[Excerpted passage start]
Malaysia Air Pollution Index Prediction Using Deep Learning
Forecasting Air Quality with Multi-Architecture Deep Learning
Project Overview
Built a deep learning forecasting system to predict air pollution levels in Malaysia using 6 years of monthly pollutant data (2017–2022). The model forecasts key pollutants (CO, NO₂, O₃, SO₂, PM10, PM2.5) to support early warning systems and public health planning. Focuses on time-series modeling, model comparison, and performance optimization.
What I Did
1️⃣ Time-Series Engineering
- Converted raw data into supervised learning format using 6-step sliding window lookback
- Handled missing values using median imputation by pollutant
- Applied MinMaxScaler normalization to standardize pollutant scales
2️⃣ Advanced EDA & Feature Understanding
- Identified seasonality trends (e.g., PM peaks in winter, O₃ peaks in summer)
- Used Pearson correlation matrix to detect strong relationships (e.g., PM10 ↔ PM2.5)
- Applied Random Forest feature importance to identify key predictors
3️⃣ Deep Learning Model Comparison
- Developed and compared 4 architectures: LSTM, MLP, 1D CNN, Hybrid Model
- Applied Bayesian Optimization (Keras Tuner) for hyperparameter tuning
- Evaluated with MSE, MAE, RMSE, R² Score
- LSTM achieved the most consistent performance across pollutants
Tools & Tech Stack
- Python
- TensorFlow / Keras
- Keras Tuner (Bayesian Optimization)
- Scikit-learn
- Pandas / NumPy
- Matplotlib / Seaborn
- Random Forest (feature importance)
- Time-series sliding window engineering
Impact-Oriented Framing
Designed and optimized a multi-architecture deep learning system for air quality forecasting, achieving improved temporal prediction accuracy using LSTM with Bayesian hyperparameter tuning.
Highlight Skills:
- Time-series forecasting
- Model benchmarking & comparison
- Hyperparameter optimization
- Feature engineering
- API-based model deployment
- End-to-end ML pipeline
[Excerpted passage end]
What the task requires: Retype the whole project write-up above on predicting Malaysia's air pollution index, word for word.
[Information given start]
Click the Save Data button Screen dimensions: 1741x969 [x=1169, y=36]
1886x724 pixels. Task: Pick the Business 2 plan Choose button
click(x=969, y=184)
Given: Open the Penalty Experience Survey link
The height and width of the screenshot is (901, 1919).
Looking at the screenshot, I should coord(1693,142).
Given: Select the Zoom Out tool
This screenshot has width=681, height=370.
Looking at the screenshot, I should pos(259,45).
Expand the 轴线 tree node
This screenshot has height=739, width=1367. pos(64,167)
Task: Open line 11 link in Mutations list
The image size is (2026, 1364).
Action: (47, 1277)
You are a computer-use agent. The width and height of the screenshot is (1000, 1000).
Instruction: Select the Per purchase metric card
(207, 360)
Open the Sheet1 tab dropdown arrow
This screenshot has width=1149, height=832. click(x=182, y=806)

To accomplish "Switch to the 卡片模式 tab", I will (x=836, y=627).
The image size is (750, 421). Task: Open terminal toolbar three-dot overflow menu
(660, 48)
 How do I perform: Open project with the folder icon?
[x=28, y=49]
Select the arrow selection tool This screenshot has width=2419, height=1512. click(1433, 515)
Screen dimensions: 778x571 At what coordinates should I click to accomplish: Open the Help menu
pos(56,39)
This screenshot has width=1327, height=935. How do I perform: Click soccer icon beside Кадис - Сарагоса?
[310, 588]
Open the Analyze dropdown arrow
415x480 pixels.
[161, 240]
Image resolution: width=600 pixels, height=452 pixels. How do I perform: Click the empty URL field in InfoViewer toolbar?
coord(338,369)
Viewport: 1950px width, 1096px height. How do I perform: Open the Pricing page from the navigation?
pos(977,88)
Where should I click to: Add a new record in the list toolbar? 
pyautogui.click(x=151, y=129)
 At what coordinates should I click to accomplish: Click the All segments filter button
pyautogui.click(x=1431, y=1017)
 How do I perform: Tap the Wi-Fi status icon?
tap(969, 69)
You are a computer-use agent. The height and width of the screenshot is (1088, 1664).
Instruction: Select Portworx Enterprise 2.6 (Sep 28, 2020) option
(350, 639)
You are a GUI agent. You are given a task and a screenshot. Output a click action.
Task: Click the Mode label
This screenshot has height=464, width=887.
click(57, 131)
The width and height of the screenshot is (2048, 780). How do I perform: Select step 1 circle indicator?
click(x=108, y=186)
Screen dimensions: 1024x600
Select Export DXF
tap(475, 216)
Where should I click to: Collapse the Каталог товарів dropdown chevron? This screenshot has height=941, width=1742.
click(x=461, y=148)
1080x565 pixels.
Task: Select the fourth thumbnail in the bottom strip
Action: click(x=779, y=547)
[Information given end]
Response below:
Malaysia Air Pollution Index Prediction Using Deep Learning
Forecasting Air Quality with Multi-Architecture Deep Learning
Project Overview
Built a deep learning forecasting system to predict air pollution levels in Malaysia using 6 years of monthly pollutant data (2017–2022). The model forecasts key pollutants (CO, NO₂, O₃, SO₂, PM10, PM2.5) to support early warning systems and public health planning. Focuses on time-series modeling, model comparison, and performance optimization.
What I Did
1️⃣ Time-Series Engineering
- Converted raw data into supervised learning format using 6-step sliding window lookback
- Handled missing values using median imputation by pollutant
- Applied MinMaxScaler normalization to standardize pollutant scales
2️⃣ Advanced EDA & Feature Understanding
- Identified seasonality trends (e.g., PM peaks in winter, O₃ peaks in summer)
- Used Pearson correlation matrix to detect strong relationships (e.g., PM10 ↔ PM2.5)
- Applied Random Forest feature importance to identify key predictors
3️⃣ Deep Learning Model Comparison
- Developed and compared 4 architectures: LSTM, MLP, 1D CNN, Hybrid Model
- Applied Bayesian Optimization (Keras Tuner) for hyperparameter tuning
- Evaluated with MSE, MAE, RMSE, R² Score
- LSTM achieved the most consistent performance across pollutants
Tools & Tech Stack
- Python
- TensorFlow / Keras
- Keras Tuner (Bayesian Optimization)
- Scikit-learn
- Pandas / NumPy
- Matplotlib / Seaborn
- Random Forest (feature importance)
- Time-series sliding window engineering
Impact-Oriented Framing
Designed and optimized a multi-architecture deep learning system for air quality forecasting, achieving improved temporal prediction accuracy using LSTM with Bayesian hyperparameter tuning.
Highlight Skills:
- Time-series forecasting
- Model benchmarking & comparison
- Hyperparameter optimization
- Feature engineering
- API-based model deployment
- End-to-end ML pipeline